Data excerpts:
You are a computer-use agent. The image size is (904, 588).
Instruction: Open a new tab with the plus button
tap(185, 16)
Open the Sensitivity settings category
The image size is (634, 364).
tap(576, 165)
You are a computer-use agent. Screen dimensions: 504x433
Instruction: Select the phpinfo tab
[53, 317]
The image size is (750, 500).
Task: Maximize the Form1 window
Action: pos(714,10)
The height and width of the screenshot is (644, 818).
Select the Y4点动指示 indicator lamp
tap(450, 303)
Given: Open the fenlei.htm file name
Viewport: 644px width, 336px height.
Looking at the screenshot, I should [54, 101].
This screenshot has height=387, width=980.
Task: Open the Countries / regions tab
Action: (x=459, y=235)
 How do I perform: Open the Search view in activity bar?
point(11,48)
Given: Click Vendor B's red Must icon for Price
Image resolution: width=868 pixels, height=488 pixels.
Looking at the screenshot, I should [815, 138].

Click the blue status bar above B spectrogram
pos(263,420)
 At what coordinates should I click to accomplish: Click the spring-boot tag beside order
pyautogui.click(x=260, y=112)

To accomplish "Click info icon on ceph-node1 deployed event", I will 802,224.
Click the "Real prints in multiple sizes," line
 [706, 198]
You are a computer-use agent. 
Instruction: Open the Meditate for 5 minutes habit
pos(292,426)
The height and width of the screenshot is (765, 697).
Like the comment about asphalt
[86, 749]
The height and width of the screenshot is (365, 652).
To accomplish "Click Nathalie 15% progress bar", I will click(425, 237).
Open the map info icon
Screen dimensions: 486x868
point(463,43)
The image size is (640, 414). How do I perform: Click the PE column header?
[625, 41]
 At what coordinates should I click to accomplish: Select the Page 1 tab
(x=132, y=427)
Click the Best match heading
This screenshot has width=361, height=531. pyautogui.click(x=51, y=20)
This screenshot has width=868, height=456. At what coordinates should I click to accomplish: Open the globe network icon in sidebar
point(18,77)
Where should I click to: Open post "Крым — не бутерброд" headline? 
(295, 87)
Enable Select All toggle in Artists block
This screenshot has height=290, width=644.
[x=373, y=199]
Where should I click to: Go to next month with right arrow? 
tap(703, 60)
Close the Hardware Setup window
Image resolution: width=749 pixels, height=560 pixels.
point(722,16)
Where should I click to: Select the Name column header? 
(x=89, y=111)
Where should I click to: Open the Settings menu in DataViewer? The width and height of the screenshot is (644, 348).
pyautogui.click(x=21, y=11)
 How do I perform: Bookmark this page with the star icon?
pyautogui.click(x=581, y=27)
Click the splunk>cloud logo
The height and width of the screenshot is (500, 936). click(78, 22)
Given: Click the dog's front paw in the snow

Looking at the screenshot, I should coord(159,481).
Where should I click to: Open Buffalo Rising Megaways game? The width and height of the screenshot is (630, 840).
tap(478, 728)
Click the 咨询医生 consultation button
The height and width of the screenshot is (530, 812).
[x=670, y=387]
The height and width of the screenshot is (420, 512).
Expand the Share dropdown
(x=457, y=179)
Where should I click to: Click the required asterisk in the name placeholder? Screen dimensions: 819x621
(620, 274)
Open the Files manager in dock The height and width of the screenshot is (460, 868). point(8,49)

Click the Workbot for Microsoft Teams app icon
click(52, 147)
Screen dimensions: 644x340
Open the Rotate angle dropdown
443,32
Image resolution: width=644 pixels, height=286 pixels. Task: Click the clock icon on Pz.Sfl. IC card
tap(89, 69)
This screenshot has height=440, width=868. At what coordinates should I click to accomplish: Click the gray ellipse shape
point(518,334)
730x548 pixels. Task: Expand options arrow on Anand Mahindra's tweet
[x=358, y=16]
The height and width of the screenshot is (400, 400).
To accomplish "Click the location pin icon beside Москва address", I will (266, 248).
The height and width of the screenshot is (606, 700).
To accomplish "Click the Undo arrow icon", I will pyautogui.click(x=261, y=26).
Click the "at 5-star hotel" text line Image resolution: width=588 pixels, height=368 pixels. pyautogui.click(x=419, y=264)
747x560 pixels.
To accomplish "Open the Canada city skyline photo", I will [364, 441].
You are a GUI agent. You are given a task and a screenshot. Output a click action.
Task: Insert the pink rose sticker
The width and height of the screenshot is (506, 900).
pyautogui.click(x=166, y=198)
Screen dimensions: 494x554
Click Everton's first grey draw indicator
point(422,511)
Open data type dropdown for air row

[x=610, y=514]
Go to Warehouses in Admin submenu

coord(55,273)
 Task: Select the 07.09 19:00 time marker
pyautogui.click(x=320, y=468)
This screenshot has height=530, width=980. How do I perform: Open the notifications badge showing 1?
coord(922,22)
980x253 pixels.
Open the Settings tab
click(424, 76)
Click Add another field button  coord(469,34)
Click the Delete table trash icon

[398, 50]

Exercise objective:
Your response should be the lines of the entries above that include the string "agent".

Solution for this problem:
You are a computer-use agent. The image size is (904, 588).
You are a computer-use agent. Screen dimensions: 504x433
You are a computer-use agent. 
You are a GUI agent. You are given a task and a screenshot. Output a click action.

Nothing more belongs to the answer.